You are currently viewing Casus Hikayeleri; “2 Yüzlü Kedi”
  • Post comments:0 Yorum

Casus Hikayeleri; “2 Yüzlü Kedi”

Kedi yanında kadın muhafızı Valeria ile, Mayfair Oteli’nin Châteaubriand lokantasına gitmişti. Karşı karşıya yemek yerlerken birden bire sapsarı kesildi. Aniden sancılanmış gibi karnını ovuşturmaya başladı. Sonra elleriyle yüzünü kapadı.

– Hastalandım Valeria… derhal lokantadan çıkalım… diye mırıldandı.

Valeria Caree koluna girdi. Arka kapıdan koridora çıktılar.

Kedi musluğa gidip yüzünü yıkadı. Başını ıslattı, biraz açılır gibi oldu. Lâkin tekrar salona girmesi imkânsızdı! Orada Armand’ın eski arkadaşlarından birini görmüştü! Valeria’ya döndü:

–  Yemek yiyemeyeceğim Valeria… hemen eve gitmemiz lâzım.

Valeria salona doğru yürüdü. Carrê arkasından seslendi:

–  Oradan çıkmayalım Valeria. Burada bir kapı daha var…

Carrê çantasından para çıkardı.

–  Şunu garsona verelim sonra da gidelim…

Valeria hesabı ödedi. arka kapıdan caddeye çıktılar.

Bu tehlike savuşturulduktan sonra Carrê, kalabalık salonlara, lokantalara artık çekine çekine girmeye başladı.

* **Alıştırmalar**:
(A) Okuma parçasına göre Kedi, Valeria ile birlikte hangi otelin hangi lokantasına gitmişti?
(B) Okuma parçasındaki şu cümleyi İngilizceye çeviriniz: "Bu tehlike savuşturulduktan sonra Carrê, kalabalık salonlara, lokantalara artık çekine çekine girmeye başladı."

* **Gösterilen Veriler**:
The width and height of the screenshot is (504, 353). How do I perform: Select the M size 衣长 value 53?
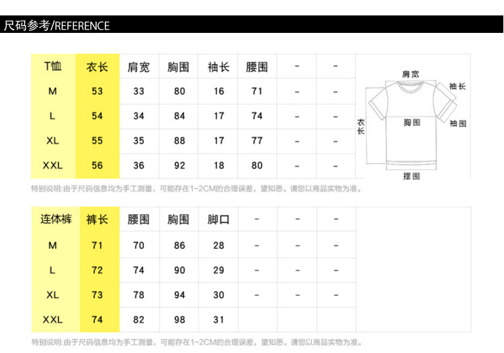coord(97,91)
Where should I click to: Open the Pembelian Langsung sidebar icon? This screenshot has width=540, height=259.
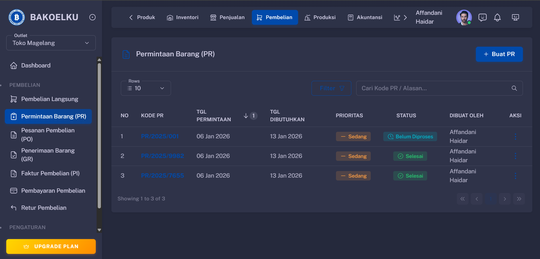pyautogui.click(x=13, y=99)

* **Alıştırma Sonuçları**:
(A) Mayfair Oteli'nin Châteaubriand lokantasına.

(B) After this danger had been averted, Carrê began to enter crowded halls and restaurants only hesitantly from then on.